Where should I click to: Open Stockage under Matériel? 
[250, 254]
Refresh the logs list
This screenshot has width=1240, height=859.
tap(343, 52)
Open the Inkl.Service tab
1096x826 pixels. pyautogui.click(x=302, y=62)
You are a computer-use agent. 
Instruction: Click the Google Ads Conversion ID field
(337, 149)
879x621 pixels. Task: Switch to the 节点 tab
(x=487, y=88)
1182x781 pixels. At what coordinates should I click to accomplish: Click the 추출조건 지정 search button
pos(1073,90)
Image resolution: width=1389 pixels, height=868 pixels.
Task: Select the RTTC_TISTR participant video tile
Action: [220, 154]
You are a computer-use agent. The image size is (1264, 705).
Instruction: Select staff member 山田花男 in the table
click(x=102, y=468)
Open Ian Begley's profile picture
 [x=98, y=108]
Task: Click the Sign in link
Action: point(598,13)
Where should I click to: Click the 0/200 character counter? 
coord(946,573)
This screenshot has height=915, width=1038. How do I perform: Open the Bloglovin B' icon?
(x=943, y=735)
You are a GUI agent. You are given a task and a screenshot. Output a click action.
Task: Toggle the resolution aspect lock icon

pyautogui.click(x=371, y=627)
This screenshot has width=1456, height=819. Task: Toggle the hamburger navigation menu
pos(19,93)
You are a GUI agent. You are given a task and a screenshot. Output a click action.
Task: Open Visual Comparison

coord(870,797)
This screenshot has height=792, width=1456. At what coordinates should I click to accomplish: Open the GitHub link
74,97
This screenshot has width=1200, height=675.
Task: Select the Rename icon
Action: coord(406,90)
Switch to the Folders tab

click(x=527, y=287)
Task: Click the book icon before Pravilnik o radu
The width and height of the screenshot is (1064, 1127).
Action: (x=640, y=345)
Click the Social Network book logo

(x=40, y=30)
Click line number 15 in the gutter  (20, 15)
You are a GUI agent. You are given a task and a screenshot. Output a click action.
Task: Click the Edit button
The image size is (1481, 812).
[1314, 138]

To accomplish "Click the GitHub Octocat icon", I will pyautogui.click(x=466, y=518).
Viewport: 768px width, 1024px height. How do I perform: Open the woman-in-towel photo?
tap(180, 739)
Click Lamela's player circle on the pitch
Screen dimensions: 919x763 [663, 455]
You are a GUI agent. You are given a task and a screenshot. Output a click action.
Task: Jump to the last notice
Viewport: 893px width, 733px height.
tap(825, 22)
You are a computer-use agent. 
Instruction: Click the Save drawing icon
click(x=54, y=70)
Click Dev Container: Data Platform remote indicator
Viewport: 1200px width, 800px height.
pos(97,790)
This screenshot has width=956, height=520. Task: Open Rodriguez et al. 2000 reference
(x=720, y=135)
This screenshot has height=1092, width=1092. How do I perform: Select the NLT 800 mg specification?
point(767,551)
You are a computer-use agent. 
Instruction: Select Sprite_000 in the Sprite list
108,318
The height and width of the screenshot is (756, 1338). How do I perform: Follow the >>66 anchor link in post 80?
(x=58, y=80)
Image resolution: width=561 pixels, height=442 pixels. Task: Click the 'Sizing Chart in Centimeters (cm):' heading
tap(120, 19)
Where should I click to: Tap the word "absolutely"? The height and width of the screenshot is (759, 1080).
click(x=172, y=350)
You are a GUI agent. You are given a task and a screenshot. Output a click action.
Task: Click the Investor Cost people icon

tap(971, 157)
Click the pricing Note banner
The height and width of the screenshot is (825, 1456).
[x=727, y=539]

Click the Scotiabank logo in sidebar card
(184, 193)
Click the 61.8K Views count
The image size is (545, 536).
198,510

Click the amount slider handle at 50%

Written task: Echo all of the data above line for line, with no changes.

The answer:
Where should I click to: Open Stockage under Matériel? 
[250, 254]
Refresh the logs list
This screenshot has width=1240, height=859.
tap(343, 52)
Open the Inkl.Service tab
1096x826 pixels. pyautogui.click(x=302, y=62)
You are a computer-use agent. 
Instruction: Click the Google Ads Conversion ID field
(337, 149)
879x621 pixels. Task: Switch to the 节点 tab
(x=487, y=88)
1182x781 pixels. At what coordinates should I click to accomplish: Click the 추출조건 지정 search button
pos(1073,90)
Image resolution: width=1389 pixels, height=868 pixels.
Task: Select the RTTC_TISTR participant video tile
Action: [220, 154]
You are a computer-use agent. The image size is (1264, 705).
Instruction: Select staff member 山田花男 in the table
click(x=102, y=468)
Open Ian Begley's profile picture
 [x=98, y=108]
Task: Click the Sign in link
Action: point(598,13)
Where should I click to: Click the 0/200 character counter? 
coord(946,573)
This screenshot has height=915, width=1038. How do I perform: Open the Bloglovin B' icon?
(x=943, y=735)
You are a GUI agent. You are given a task and a screenshot. Output a click action.
Task: Toggle the resolution aspect lock icon

pyautogui.click(x=371, y=627)
This screenshot has width=1456, height=819. Task: Toggle the hamburger navigation menu
pos(19,93)
You are a GUI agent. You are given a task and a screenshot. Output a click action.
Task: Open Visual Comparison

coord(870,797)
This screenshot has height=792, width=1456. At what coordinates should I click to accomplish: Open the GitHub link
74,97
This screenshot has width=1200, height=675.
Task: Select the Rename icon
Action: coord(406,90)
Switch to the Folders tab

click(x=527, y=287)
Task: Click the book icon before Pravilnik o radu
The width and height of the screenshot is (1064, 1127).
Action: (x=640, y=345)
Click the Social Network book logo

(x=40, y=30)
Click line number 15 in the gutter  (20, 15)
You are a GUI agent. You are given a task and a screenshot. Output a click action.
Task: Click the Edit button
The image size is (1481, 812).
[1314, 138]

To accomplish "Click the GitHub Octocat icon", I will pyautogui.click(x=466, y=518).
Viewport: 768px width, 1024px height. How do I perform: Open the woman-in-towel photo?
tap(180, 739)
Click Lamela's player circle on the pitch
Screen dimensions: 919x763 [663, 455]
You are a GUI agent. You are given a task and a screenshot. Output a click action.
Task: Jump to the last notice
Viewport: 893px width, 733px height.
tap(825, 22)
You are a computer-use agent. 
Instruction: Click the Save drawing icon
click(x=54, y=70)
Click Dev Container: Data Platform remote indicator
Viewport: 1200px width, 800px height.
pos(97,790)
This screenshot has width=956, height=520. Task: Open Rodriguez et al. 2000 reference
(x=720, y=135)
This screenshot has height=1092, width=1092. How do I perform: Select the NLT 800 mg specification?
point(767,551)
You are a computer-use agent. 
Instruction: Select Sprite_000 in the Sprite list
108,318
The height and width of the screenshot is (756, 1338). How do I perform: Follow the >>66 anchor link in post 80?
(x=58, y=80)
Image resolution: width=561 pixels, height=442 pixels. Task: Click the 'Sizing Chart in Centimeters (cm):' heading
tap(120, 19)
Where should I click to: Tap the word "absolutely"? The height and width of the screenshot is (759, 1080).
click(x=172, y=350)
You are a GUI agent. You are given a task and a screenshot. Output a click action.
Task: Click the Investor Cost people icon

tap(971, 157)
Click the pricing Note banner
The height and width of the screenshot is (825, 1456).
[x=727, y=539]

Click the Scotiabank logo in sidebar card
(184, 193)
Click the 61.8K Views count
The image size is (545, 536).
198,510

Click the amount slider handle at 50%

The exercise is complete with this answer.